Una de las cosas que nos ha traído la pandemia es la nostalgia de viajar. Mi amiga María me lo decía la otra mañana mientras nos tomábamos el cafecito al lado del mar: lo que más echa de menos es hacer la maleta y tirar para cualquier sitio lejano y tentador. "Es un poco claustrofóbico no poderse mover de la isla", comentaba medio enfurruñada. Y tiene razón, ya llevamos un año sin salir y lo que te rondaré, morena.
Algunos de mis amigos suplen la nostalgia del viajar con alguna escapada al sur o al Teide. Pero no es lo mismo, porque, como dice Clara Janés en un reportaje que leí hace poco, el viaje que más nos tienta es el que nos lleva a un lugar desconocido. Un lugar en que abrimos los sentidos para absorber en la mente aquel edificio modernista tan precioso, ese rincón tan distinto a otros, el habla de las gentes, los olores de un mercado... Pero ¿por qué no hacer lo mismo con los lugares conocidos? ¿Por qué no mirarlos con ojos nuevos?
Hace un par de semanas di un paseo sobre las 9 de la mañana por la Rambla de Santa Cruz que más conocida, imposible. Estaba preciosa, con los parterres repletos de pensamientos y con las estatuas -"El guerrero de Goslar" de Moore y "Ejecutores y ejecutados" de Corberó- haciendo su guardia permanente y fría y viendo pasar el mundo. Era una mañana clara con algunas nubes dispersas y aire limpio después de las lluvias anteriores.
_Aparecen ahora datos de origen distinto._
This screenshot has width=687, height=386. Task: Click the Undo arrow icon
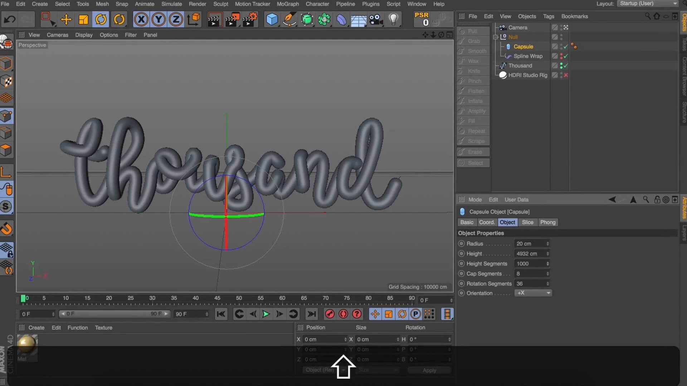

Había personas solas andando deprisa camino del trabajo, parejas en chándal caminando a toda máquina, hombres y mujeres paseando con calma a sus perros, madres con niños pequeños haciendo una parada con otras madres, adolescentes hacia sus clases y muchos jovencitos ya tecleando en sus móviles.
Y yo me vi de repente hilando recuerdos. Aquí estuvieron los Escolapios donde mi hermano y mi primo empezaron el cole; aquí en la Estatua (ya hablé de ella una vez) quedábamos con las pandillas y nos parábamos a hablar después de las clases en el Instituto en los años de la adolescencia; en esa casa vivía María Imelda, mi profesora de piano, que aguantó con paciencia y resignación horas y horas el sí sí sí do re do sí la sol la sol do fa de mis tecleados; enfrente vivía mi profesor de Física y Química, Don Aniceto, que luego fue colega mío; y al lado estaba el King Club en el que íbamos a bailar de novios y que tenía una pista con cambio de luces que no habíamos visto hasta ese momento. En aquella esquina estuvo la Librería Rodin, una de mis preferidas, y en la otra la Churrería la Madrileña ¡Cuántos chocolates con churros tomamos allí en las tardes frías! Durante un tiempo la Rambla fue el "tontódromo" donde paseábamos después del cine y donde veíamos a los chicos que nos gustaban. Y en la Plaza de Toros vi la única corrida de toros a la que he ido en mi vida, oí ni primer mitin (a Felipe González en el 82) y fui, de madre, con los niños disfrazados a un acto de Carnaval.
Cuando vas a un lugar desconocido, conectas con otras formas de vida. Cuando lo haces a un lugar que conoces con lo que conectas es con tu vida: resucitas fantasmas, remueves recuerdos y te encuentras con tu yo de otros tiempos. Desde luego, no es ir al Taj Mahal o a las Pirámides de Egipto, pero no deja de ser otra manera, también grata y nostálgica (y más barata), de hacer un viaje. Esta vez a tu propia historia.